Stored entries
..........

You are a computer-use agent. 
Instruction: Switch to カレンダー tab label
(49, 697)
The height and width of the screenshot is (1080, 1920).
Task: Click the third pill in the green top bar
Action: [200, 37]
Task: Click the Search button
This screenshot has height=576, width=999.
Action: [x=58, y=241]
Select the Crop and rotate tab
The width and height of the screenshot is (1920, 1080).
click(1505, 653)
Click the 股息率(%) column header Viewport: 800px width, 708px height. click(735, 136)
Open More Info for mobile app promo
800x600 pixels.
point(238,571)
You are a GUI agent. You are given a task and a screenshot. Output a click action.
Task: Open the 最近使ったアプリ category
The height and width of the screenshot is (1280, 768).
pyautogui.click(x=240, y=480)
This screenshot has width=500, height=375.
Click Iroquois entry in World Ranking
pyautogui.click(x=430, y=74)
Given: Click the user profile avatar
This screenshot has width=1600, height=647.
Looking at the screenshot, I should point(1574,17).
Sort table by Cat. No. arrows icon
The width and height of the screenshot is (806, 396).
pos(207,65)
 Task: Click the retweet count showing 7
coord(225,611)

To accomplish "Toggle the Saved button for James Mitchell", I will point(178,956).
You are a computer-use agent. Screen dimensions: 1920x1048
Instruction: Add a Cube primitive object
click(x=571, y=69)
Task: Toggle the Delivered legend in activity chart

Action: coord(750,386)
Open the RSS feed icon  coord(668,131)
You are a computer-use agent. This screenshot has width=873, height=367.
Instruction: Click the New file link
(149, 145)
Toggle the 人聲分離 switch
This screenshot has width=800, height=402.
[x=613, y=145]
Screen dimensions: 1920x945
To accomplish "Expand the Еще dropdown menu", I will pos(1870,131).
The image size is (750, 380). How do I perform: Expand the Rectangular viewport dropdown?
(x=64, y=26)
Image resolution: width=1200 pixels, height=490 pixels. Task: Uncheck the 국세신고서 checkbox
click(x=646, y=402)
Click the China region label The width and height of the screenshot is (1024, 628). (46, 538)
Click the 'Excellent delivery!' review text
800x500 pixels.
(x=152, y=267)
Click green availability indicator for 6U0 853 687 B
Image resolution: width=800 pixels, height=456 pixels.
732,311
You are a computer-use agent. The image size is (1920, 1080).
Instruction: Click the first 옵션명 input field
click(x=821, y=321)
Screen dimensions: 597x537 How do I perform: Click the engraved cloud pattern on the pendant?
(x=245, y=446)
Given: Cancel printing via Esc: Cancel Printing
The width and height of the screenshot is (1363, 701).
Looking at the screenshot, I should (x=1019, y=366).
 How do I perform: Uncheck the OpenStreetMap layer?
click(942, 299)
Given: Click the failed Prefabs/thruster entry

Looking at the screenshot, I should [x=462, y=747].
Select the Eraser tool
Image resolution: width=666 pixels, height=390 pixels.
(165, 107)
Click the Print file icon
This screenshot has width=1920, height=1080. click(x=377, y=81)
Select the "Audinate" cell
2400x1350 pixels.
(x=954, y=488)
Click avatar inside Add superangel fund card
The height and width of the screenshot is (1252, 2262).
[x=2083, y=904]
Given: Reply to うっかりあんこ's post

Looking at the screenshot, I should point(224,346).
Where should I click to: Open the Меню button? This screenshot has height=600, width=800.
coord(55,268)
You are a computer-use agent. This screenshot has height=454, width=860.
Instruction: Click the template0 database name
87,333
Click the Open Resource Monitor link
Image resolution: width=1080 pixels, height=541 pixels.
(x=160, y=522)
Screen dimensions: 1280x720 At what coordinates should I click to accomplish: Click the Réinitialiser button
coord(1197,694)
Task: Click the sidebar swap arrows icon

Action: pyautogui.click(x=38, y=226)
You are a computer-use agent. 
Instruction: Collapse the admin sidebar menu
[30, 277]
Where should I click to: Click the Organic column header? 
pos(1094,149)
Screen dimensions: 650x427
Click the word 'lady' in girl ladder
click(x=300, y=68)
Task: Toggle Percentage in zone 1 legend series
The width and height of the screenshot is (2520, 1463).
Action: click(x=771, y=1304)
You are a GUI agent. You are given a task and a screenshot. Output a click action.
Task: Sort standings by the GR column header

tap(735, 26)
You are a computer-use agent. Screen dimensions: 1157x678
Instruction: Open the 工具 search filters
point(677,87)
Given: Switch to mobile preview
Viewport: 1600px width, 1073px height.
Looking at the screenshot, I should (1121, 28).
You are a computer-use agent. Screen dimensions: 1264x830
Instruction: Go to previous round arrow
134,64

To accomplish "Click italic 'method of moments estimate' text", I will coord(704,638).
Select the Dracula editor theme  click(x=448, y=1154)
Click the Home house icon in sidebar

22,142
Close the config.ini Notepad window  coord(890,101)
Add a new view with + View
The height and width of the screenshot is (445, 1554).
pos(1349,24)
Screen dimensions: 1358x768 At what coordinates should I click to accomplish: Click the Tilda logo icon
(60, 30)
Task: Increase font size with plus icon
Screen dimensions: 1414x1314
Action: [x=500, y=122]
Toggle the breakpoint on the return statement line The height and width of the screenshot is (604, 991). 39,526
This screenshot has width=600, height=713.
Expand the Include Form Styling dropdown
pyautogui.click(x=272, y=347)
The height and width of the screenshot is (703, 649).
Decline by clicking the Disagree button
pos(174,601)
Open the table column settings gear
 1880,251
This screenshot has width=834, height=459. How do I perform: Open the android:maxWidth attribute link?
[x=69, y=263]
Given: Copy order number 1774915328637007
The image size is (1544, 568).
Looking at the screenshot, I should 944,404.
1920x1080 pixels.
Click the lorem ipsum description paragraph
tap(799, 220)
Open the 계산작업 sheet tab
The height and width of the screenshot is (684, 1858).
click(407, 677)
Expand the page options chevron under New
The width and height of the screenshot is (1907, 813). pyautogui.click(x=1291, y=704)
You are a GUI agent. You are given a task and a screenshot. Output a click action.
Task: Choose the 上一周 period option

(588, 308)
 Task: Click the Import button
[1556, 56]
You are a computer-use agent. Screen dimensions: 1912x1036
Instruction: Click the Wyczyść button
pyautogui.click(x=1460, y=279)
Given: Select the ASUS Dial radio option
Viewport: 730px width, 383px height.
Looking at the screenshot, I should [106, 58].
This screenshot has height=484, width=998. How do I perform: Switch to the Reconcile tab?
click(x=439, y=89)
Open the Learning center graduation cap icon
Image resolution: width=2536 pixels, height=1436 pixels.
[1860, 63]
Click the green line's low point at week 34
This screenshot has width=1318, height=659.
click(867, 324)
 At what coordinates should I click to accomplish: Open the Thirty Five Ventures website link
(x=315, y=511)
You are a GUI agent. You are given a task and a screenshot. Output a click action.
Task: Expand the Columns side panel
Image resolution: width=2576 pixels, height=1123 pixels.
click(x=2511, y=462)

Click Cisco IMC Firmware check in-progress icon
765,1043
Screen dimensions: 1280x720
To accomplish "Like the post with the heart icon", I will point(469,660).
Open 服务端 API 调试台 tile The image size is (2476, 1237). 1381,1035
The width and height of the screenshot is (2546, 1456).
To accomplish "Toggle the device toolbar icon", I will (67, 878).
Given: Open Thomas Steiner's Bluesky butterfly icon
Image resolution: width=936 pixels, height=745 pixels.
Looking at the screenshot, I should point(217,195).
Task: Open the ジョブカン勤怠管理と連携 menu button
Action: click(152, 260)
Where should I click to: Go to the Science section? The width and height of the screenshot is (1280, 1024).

..........

● **DIRECTIONS**
Return every line of the stored entries above without any change.

● **THE ANSWER**
You are a computer-use agent. 
Instruction: Switch to カレンダー tab label
(49, 697)
The height and width of the screenshot is (1080, 1920).
Task: Click the third pill in the green top bar
Action: [200, 37]
Task: Click the Search button
This screenshot has height=576, width=999.
Action: [x=58, y=241]
Select the Crop and rotate tab
The width and height of the screenshot is (1920, 1080).
click(1505, 653)
Click the 股息率(%) column header Viewport: 800px width, 708px height. click(735, 136)
Open More Info for mobile app promo
800x600 pixels.
point(238,571)
You are a GUI agent. You are given a task and a screenshot. Output a click action.
Task: Open the 最近使ったアプリ category
The height and width of the screenshot is (1280, 768).
pyautogui.click(x=240, y=480)
This screenshot has width=500, height=375.
Click Iroquois entry in World Ranking
pyautogui.click(x=430, y=74)
Given: Click the user profile avatar
This screenshot has width=1600, height=647.
Looking at the screenshot, I should point(1574,17).
Sort table by Cat. No. arrows icon
The width and height of the screenshot is (806, 396).
pos(207,65)
 Task: Click the retweet count showing 7
coord(225,611)

To accomplish "Toggle the Saved button for James Mitchell", I will point(178,956).
You are a computer-use agent. Screen dimensions: 1920x1048
Instruction: Add a Cube primitive object
click(x=571, y=69)
Task: Toggle the Delivered legend in activity chart

Action: coord(750,386)
Open the RSS feed icon  coord(668,131)
You are a computer-use agent. This screenshot has width=873, height=367.
Instruction: Click the New file link
(149, 145)
Toggle the 人聲分離 switch
This screenshot has width=800, height=402.
[x=613, y=145]
Screen dimensions: 1920x945
To accomplish "Expand the Еще dropdown menu", I will pos(1870,131).
The image size is (750, 380). How do I perform: Expand the Rectangular viewport dropdown?
(x=64, y=26)
Image resolution: width=1200 pixels, height=490 pixels. Task: Uncheck the 국세신고서 checkbox
click(x=646, y=402)
Click the China region label The width and height of the screenshot is (1024, 628). (46, 538)
Click the 'Excellent delivery!' review text
800x500 pixels.
(x=152, y=267)
Click green availability indicator for 6U0 853 687 B
Image resolution: width=800 pixels, height=456 pixels.
732,311
You are a computer-use agent. The image size is (1920, 1080).
Instruction: Click the first 옵션명 input field
click(x=821, y=321)
Screen dimensions: 597x537 How do I perform: Click the engraved cloud pattern on the pendant?
(x=245, y=446)
Given: Cancel printing via Esc: Cancel Printing
The width and height of the screenshot is (1363, 701).
Looking at the screenshot, I should (x=1019, y=366).
 How do I perform: Uncheck the OpenStreetMap layer?
click(942, 299)
Given: Click the failed Prefabs/thruster entry

Looking at the screenshot, I should [x=462, y=747].
Select the Eraser tool
Image resolution: width=666 pixels, height=390 pixels.
(165, 107)
Click the Print file icon
This screenshot has width=1920, height=1080. click(x=377, y=81)
Select the "Audinate" cell
2400x1350 pixels.
(x=954, y=488)
Click avatar inside Add superangel fund card
The height and width of the screenshot is (1252, 2262).
[x=2083, y=904]
Given: Reply to うっかりあんこ's post

Looking at the screenshot, I should point(224,346).
Where should I click to: Open the Меню button? This screenshot has height=600, width=800.
coord(55,268)
You are a computer-use agent. This screenshot has height=454, width=860.
Instruction: Click the template0 database name
87,333
Click the Open Resource Monitor link
Image resolution: width=1080 pixels, height=541 pixels.
(x=160, y=522)
Screen dimensions: 1280x720 At what coordinates should I click to accomplish: Click the Réinitialiser button
coord(1197,694)
Task: Click the sidebar swap arrows icon

Action: pyautogui.click(x=38, y=226)
You are a computer-use agent. 
Instruction: Collapse the admin sidebar menu
[30, 277]
Where should I click to: Click the Organic column header? 
pos(1094,149)
Screen dimensions: 650x427
Click the word 'lady' in girl ladder
click(x=300, y=68)
Task: Toggle Percentage in zone 1 legend series
The width and height of the screenshot is (2520, 1463).
Action: click(x=771, y=1304)
You are a GUI agent. You are given a task and a screenshot. Output a click action.
Task: Sort standings by the GR column header

tap(735, 26)
You are a computer-use agent. Screen dimensions: 1157x678
Instruction: Open the 工具 search filters
point(677,87)
Given: Switch to mobile preview
Viewport: 1600px width, 1073px height.
Looking at the screenshot, I should (1121, 28).
You are a computer-use agent. Screen dimensions: 1264x830
Instruction: Go to previous round arrow
134,64

To accomplish "Click italic 'method of moments estimate' text", I will coord(704,638).
Select the Dracula editor theme  click(x=448, y=1154)
Click the Home house icon in sidebar

22,142
Close the config.ini Notepad window  coord(890,101)
Add a new view with + View
The height and width of the screenshot is (445, 1554).
pos(1349,24)
Screen dimensions: 1358x768 At what coordinates should I click to accomplish: Click the Tilda logo icon
(60, 30)
Task: Increase font size with plus icon
Screen dimensions: 1414x1314
Action: [x=500, y=122]
Toggle the breakpoint on the return statement line The height and width of the screenshot is (604, 991). 39,526
This screenshot has width=600, height=713.
Expand the Include Form Styling dropdown
pyautogui.click(x=272, y=347)
The height and width of the screenshot is (703, 649).
Decline by clicking the Disagree button
pos(174,601)
Open the table column settings gear
 1880,251
This screenshot has width=834, height=459. How do I perform: Open the android:maxWidth attribute link?
[x=69, y=263]
Given: Copy order number 1774915328637007
The image size is (1544, 568).
Looking at the screenshot, I should 944,404.
1920x1080 pixels.
Click the lorem ipsum description paragraph
tap(799, 220)
Open the 계산작업 sheet tab
The height and width of the screenshot is (684, 1858).
click(407, 677)
Expand the page options chevron under New
The width and height of the screenshot is (1907, 813). pyautogui.click(x=1291, y=704)
You are a GUI agent. You are given a task and a screenshot. Output a click action.
Task: Choose the 上一周 period option

(588, 308)
 Task: Click the Import button
[1556, 56]
You are a computer-use agent. Screen dimensions: 1912x1036
Instruction: Click the Wyczyść button
pyautogui.click(x=1460, y=279)
Given: Select the ASUS Dial radio option
Viewport: 730px width, 383px height.
Looking at the screenshot, I should [106, 58].
This screenshot has height=484, width=998. How do I perform: Switch to the Reconcile tab?
click(x=439, y=89)
Open the Learning center graduation cap icon
Image resolution: width=2536 pixels, height=1436 pixels.
[1860, 63]
Click the green line's low point at week 34
This screenshot has width=1318, height=659.
click(867, 324)
 At what coordinates should I click to accomplish: Open the Thirty Five Ventures website link
(x=315, y=511)
You are a GUI agent. You are given a task and a screenshot. Output a click action.
Task: Expand the Columns side panel
Image resolution: width=2576 pixels, height=1123 pixels.
click(x=2511, y=462)

Click Cisco IMC Firmware check in-progress icon
765,1043
Screen dimensions: 1280x720
To accomplish "Like the post with the heart icon", I will point(469,660).
Open 服务端 API 调试台 tile The image size is (2476, 1237). 1381,1035
The width and height of the screenshot is (2546, 1456).
To accomplish "Toggle the device toolbar icon", I will (67, 878).
Given: Open Thomas Steiner's Bluesky butterfly icon
Image resolution: width=936 pixels, height=745 pixels.
Looking at the screenshot, I should point(217,195).
Task: Open the ジョブカン勤怠管理と連携 menu button
Action: click(152, 260)
Where should I click to: Go to the Science section? The width and height of the screenshot is (1280, 1024).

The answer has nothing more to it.